All sounds of the feast were far behind them, the deep night covered the rest of the castle and gradually absorbed him more and more as well. He felt as if he was about to fall asleep standing up when they finally reached his chambers. It was only there that the knights said anything, but they made no attempt to engage him in conversation, only bid him farewell and assured him that they would remain on guard, as they usually did. Not always. Ever since Duncan, as a prince, had returned home after the Gorlan Tournament and spent his first nights with sword in hand, airing danger in every sound in the corridor.
Now he did not want to think about it. He bade them farewell as well, and it was only as he reached the chamber door that he remembered Lord Hentley’s words. It could only have been drunken gibberish, of course. But after all he had been through, Duncan was not going to take any chances. So he handed over to one of his guards what he had been told and waited until he was the one to first check that nothing threatened the King in his own chambers.
The knight returned confused, and avoiding looking the King in the eye replied only that he was in no danger. Duncan looked at him thoughtfully, but he honestly did not have the strength to talk at this hour. Whatever Lord Hentley dropped to his rooms, however stupid or embarrassing, could wait until tomorrow. He wanted to go to bed. Finally. He said goodbye to them again and waited no longer.
In the first room he did not notice anything unusual. In the second, however, a light was shining that should not have been there. He also felt the faint smell of incense, which he was sure was not lit in his chambers. Very slowly he approached the doorframe. His hand reflexively went to the knife pinned on his hip, which he usually carried hidden between the bends of the cloth of his tunic.
The smell intensified, as did the soft light. Candles? Surely it wasn’t the chandelier he used to illuminate the rooms with when he worked at night, for it provided much more light.
He made sure his shadow didn’t cut off at the threshold as he approached the door carefully enough to cover the rest of the distance in one movement. The remnants of sleepiness eased from his head.

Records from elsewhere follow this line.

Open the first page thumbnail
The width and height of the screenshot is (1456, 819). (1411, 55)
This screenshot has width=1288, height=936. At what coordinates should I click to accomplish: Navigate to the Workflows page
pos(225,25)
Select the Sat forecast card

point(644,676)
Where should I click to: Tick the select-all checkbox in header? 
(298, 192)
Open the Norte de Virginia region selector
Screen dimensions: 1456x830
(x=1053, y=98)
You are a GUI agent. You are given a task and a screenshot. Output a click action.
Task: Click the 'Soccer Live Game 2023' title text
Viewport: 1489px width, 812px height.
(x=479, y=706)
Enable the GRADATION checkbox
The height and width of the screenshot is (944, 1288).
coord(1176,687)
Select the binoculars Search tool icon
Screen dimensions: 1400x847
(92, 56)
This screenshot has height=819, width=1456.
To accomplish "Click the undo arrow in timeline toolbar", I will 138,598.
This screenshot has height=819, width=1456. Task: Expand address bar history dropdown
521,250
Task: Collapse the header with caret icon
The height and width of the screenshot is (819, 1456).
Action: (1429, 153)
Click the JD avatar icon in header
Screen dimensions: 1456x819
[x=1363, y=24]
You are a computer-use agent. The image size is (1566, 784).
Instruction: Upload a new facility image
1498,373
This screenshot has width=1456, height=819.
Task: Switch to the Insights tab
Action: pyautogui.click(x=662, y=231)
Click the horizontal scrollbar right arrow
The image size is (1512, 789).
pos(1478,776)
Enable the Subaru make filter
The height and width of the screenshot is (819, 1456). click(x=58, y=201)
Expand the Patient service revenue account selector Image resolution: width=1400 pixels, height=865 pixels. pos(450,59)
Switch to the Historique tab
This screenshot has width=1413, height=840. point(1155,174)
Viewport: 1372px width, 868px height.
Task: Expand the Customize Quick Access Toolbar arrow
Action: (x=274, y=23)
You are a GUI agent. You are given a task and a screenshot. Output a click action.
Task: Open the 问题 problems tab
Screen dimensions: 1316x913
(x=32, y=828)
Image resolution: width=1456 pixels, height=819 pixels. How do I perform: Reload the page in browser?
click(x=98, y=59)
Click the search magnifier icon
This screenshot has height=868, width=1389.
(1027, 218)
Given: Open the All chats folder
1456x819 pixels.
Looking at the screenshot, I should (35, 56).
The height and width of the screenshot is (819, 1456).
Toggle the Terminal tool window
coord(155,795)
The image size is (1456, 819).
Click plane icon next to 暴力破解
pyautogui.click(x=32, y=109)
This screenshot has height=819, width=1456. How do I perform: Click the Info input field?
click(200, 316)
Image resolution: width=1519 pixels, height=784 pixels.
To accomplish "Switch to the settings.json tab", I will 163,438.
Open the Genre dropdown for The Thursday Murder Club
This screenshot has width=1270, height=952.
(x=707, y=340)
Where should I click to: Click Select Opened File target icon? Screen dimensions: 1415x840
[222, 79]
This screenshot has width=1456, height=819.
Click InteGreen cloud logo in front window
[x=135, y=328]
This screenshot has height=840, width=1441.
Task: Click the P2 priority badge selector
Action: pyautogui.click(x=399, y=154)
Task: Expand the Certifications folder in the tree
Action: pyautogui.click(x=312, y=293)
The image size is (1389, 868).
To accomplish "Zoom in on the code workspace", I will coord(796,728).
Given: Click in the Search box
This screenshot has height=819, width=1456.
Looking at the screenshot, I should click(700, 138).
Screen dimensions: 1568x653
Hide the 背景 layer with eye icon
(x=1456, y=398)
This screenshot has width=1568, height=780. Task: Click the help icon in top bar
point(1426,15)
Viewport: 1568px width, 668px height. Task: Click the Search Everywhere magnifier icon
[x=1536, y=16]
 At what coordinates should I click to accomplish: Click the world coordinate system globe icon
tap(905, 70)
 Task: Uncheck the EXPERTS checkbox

With a limber step, he slid all the way into the room, his hand on his dagger and ready to fight or shout to the knights for help. The room was shrouded in twilight. Above the bed floated clouds of fragrant smoke from the incense lit by it.
His appearance caused fear.
There were three women sitting in his bed chamber, one on the bed, one in the armchair and one by the window. They all twitched as he appeared unexpectedly between them. None of them were fully clothed. On their hips were ringing silver bells attached to silk hipbands. Duncan didn’t notice anything else for that one blink of an eye as he stared confused, and they looked at him with fear.
He turned away a second later.
He clenched his jaws because if he had closed his fists it would surely have come off even more terrifying. Fuck. He was definitely going to hit Lord Hentley’s head against the wall at the first opportunity. Or better, throw him from the tower into the moat. No, no, even better, he was going to have Halt throw him out of the tower. The guy’s back home, let him be useful for something.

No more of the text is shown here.